WHAT YOU SHOULD DO: Which lines hold the word "height"? Copy each of them from the material.

DATA LISTING:
──────────

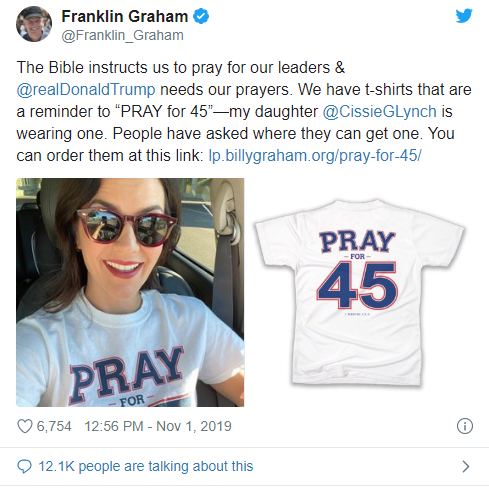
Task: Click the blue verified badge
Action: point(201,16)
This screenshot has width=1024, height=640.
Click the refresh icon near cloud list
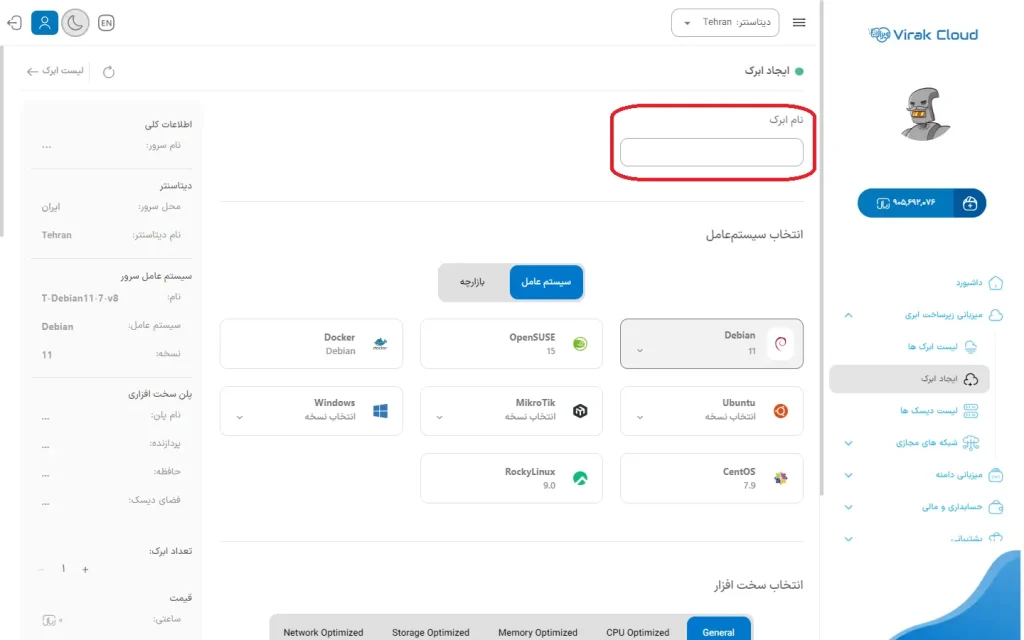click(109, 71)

──────────

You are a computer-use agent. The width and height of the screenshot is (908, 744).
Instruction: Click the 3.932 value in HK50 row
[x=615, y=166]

──────────

REPLY:
This screenshot has width=1024, height=640.
You are a computer-use agent. The width and height of the screenshot is (908, 744).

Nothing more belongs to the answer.